If successful in buying the carrier he told reporters he wanted to tow the vessel to Zhuhai and berth it at a marina he is building in the city. He said it would cost £11m to buy the Invincible, tow and convert it.
"My intentions are purely commercial and have nothing to do with the military," he told the English-language newspaper.
If the vessel could not be taken to China his second preference would be to base it in Liverpool and turn it into a school "to boost the understanding of China and the Chinese in Britain".
Mr Lam said he had spoken to the Chinese Embassy in London about the bid and received a supportive response.
The restauranteur moved to London nearly 20 years ago, then to Birmingham where he helped set up the Wing Wah chain of restaurants, which he runs with his wife.
Earlier this week the MoD confirmed a "number of bids" had been received for the carrier and a preferred bidder would be announced once terms had been agreed.
Invincible was laid down at Vickers' shipyard in Barrow in 1973 and launched by the Queen in 1977.

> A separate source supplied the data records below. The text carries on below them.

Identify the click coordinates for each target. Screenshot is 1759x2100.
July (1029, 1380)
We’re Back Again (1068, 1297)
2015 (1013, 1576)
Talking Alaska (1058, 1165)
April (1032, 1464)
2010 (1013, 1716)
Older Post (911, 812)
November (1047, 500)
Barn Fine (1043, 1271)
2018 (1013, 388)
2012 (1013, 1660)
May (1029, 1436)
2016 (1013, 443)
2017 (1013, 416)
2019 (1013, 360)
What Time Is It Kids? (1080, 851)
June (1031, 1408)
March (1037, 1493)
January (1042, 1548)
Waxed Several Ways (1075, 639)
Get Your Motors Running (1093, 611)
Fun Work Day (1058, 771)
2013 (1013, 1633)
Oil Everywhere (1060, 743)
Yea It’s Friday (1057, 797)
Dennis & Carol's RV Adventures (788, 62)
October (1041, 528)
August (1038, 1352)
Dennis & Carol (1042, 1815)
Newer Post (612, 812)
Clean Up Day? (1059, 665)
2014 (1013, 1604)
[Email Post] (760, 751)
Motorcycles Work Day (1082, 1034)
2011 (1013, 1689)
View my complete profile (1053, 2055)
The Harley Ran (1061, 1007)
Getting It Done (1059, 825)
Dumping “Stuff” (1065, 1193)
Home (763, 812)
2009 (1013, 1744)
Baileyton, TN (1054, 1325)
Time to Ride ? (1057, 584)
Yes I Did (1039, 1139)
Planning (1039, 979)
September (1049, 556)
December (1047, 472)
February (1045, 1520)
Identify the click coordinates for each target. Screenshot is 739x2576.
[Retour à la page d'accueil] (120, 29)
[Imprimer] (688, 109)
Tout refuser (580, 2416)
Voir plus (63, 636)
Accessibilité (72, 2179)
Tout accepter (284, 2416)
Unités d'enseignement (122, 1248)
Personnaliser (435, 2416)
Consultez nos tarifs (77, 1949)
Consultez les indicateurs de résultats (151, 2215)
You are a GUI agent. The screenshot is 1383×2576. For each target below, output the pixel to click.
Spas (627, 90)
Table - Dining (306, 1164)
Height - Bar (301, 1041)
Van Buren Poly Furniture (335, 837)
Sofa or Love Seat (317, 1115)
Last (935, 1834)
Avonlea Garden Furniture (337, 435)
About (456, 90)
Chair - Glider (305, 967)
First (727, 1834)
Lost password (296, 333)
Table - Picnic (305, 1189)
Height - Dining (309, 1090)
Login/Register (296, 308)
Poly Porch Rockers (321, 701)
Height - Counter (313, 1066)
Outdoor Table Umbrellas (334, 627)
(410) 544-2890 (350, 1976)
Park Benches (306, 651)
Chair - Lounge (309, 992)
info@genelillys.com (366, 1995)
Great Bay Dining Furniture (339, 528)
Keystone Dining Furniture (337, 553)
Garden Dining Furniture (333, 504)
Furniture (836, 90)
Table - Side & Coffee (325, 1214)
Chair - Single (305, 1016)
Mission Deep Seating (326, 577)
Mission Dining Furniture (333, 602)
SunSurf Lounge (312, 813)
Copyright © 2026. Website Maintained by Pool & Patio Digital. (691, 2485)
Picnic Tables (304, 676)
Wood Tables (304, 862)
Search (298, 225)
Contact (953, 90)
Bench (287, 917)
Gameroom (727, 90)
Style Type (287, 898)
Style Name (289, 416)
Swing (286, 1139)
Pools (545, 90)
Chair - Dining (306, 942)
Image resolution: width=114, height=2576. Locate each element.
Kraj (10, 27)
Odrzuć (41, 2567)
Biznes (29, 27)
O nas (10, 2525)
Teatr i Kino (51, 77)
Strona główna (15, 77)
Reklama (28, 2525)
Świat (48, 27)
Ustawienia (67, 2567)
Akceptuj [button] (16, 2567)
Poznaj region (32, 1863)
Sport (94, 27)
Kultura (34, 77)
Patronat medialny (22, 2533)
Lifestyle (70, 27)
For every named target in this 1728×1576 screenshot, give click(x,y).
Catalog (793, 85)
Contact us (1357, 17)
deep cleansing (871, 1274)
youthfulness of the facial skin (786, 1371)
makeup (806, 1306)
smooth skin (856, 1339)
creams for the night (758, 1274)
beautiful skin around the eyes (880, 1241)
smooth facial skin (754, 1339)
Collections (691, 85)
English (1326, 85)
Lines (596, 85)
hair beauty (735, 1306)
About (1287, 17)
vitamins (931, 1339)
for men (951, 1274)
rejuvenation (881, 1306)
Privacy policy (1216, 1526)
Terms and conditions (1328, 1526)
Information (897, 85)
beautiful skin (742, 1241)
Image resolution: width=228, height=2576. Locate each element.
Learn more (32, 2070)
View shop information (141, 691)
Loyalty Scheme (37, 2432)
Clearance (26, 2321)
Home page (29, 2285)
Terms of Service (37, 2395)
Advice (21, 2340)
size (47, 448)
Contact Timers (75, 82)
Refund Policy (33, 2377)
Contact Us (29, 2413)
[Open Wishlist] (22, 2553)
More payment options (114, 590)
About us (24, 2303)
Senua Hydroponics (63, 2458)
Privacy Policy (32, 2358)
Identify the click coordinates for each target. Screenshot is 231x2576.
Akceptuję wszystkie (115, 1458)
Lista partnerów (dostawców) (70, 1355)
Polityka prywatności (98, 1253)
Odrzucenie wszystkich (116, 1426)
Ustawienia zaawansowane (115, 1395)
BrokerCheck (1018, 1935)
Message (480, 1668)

The ship served in the 1982 Falklands War, deploying Harrier fighter aircraft against Argentine forces.
It is one of the navy's three Invincible class anti-submarine warfare carriers, along with HMS Ark Royal and HMS Illustrious.
Ark Royal is to be decommissioned this month and HMS Illustrious in 2014.
The ships will be replaced by two new carriers, HMS Queen Elizabeth and HMS Prince of Wales, which are expected to enter service by the end of the decade.